Imagina que estás en mitad de un bosque, con una pequeña hoguera que ilumina lo justo para poder vislumbrar los rostros de las otras dos personas que te acompañan en esa bonita velada. Un asperger y un hombre callado con cara de pocos amigos y de menos neuronas aún.
Después de una agradable cena (un asperger y un individuo cercano al retraso mental son los compañero perfectos para sentirte en tu lugar), el asperger comenzó a contar una historia de un viejo amigo:
En mitad del frío invierno polaco se hallaba nuestro querido Eduard. Era un individuo apuesto e inteligente que se dedicaba a la abogacía desde hacía poco, pero su porcentaje de pleitos ganados era como para pensar que tenía un don.
Su vida no había sido el colmo de la comodidad: su familia judía murió en el holocausto y él consiguió sobrevivir escondido en una mansión abandonada donde se resguardó durante años.
Pasó largas temporadas sin decir una sola palabra, sólo leía y escribía, se expresaba canalizando sus ideas en una máquina de escribir que hacía un singular ruido.
La mansión estaba repleta de libros de diversa temática, desde históricos a novelas, colecciones de poemas o textos filosóficos. El amplio abanico que manejaba le permitió un conocimiento profundo sobre el ser humano, su conducta y sus hábitos, así como un manejo legal digno de un juez.
Con 18 años, acabada la segunda gran guerra, Eduard se armó de valor y salió de la mansión en busca de un pueblo donde poder asentarse y fundar una familia similar a la que perdió años atrás.
A los 30 años había conseguido todo lo que se había propuesto, tanto laboral como emocional y familiar, pero ese tiempo solo en su mansión le dejó una huella que no conseguía borrar.
Bajo la apariencia de un hombre sonriente e incluso feliz, se escondía alguien que ansiaba el tiempo pasado en el que sólo leía y disfrutaba de la calma de la mansión.
Nunca le contó a nadie su anhelo por volver a sentirse en paz consigo mismo, con el entorno que manejaba a su antojo en esa abandonada prisión, que parecía una prisión, y además abandonada para todo el mundo, menos para Eduard. Para él era su vida entera cuando la habitaba, y su única forma de ser feliz cuando la dejó atrás.
Llegó el día en el que todo lo que había aprendido de ética, moral e incluso amor no pudieron detenerle. Huyó de su casa para volver a su hogar, no avisó a nadie y sólo dejó una nota que ponía:”Estoy en una prisión abandonada, muerto para todos, vivo para mi”.
La ciudadela interior de Eduard abarcaba 1000 metros cuadrados de soledad y calma, y otros 200 de terreno fértil donde plantaba hortalizas y alguna planta no demasiado legal.
Cuando lindaba con los 50 años terminó de leer todo lo que había en la mansión, y se dedicó a escribir sus memorias, que no era otra cosa que la historia de su vida y un análisis vital muy personal e introspectivo, cargado de odio al mundo exterior que lo dio por muerto cuando sólo quería ser feliz, feliz pero no juzgado.
Una vez terminado el libro se suicidó.
(Vuelta a la hoguera con los dos curiosos personajes)

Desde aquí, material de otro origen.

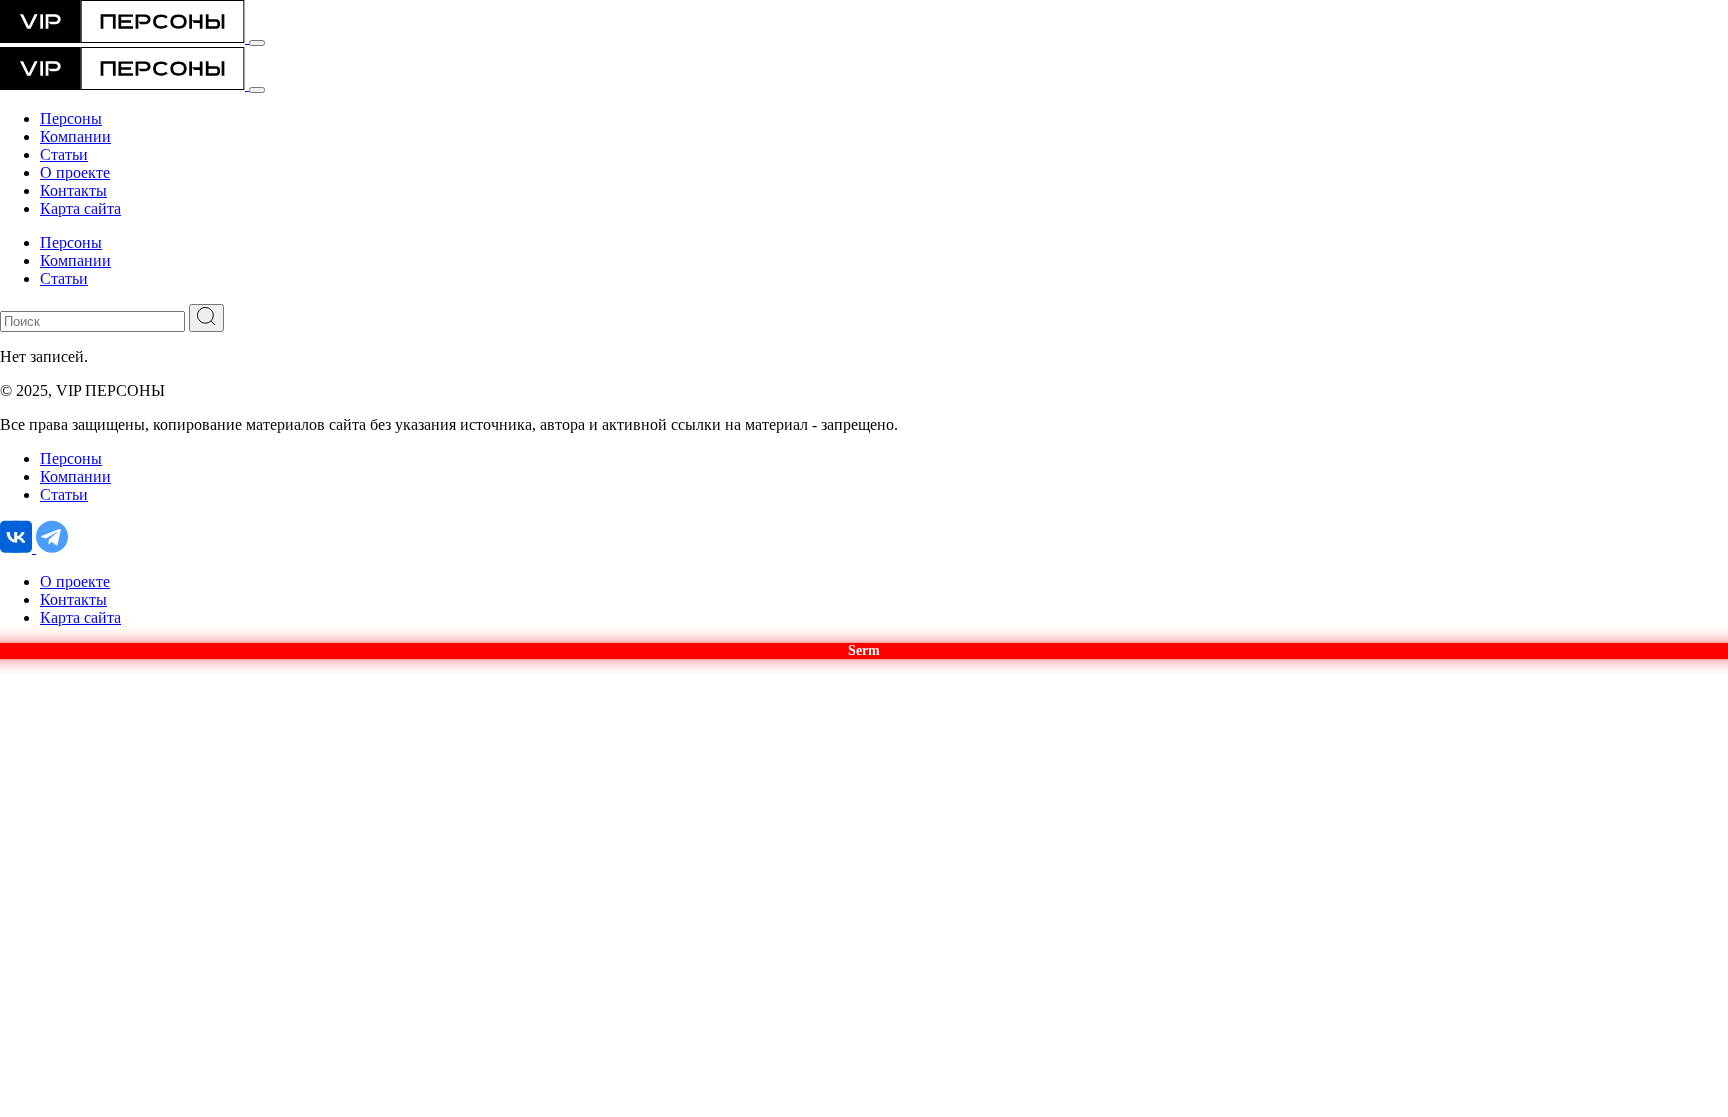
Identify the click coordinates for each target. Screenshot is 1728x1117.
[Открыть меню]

El asperger resultó ser su hijo, estaba lleno de lágrimas pero mantenía su rostro sereno. Nos contó que la historia de Eduard llegó a sus manos por la policía, que encontró el libro dentro de la mansión junto al cadáver.
Después de unos minutos incómodos de silencio en la noche, sólo roto por los lagrimeos del asperger, el hombre aparentemente retrasado sacó una escopeta de su tienda de campaña y disparó a bocajarro sobre el asperger y su acompañante. Acto seguido se voló la cabeza.
La vida tiene muchas explicaciones y razones para poder analizarla, la muerte no.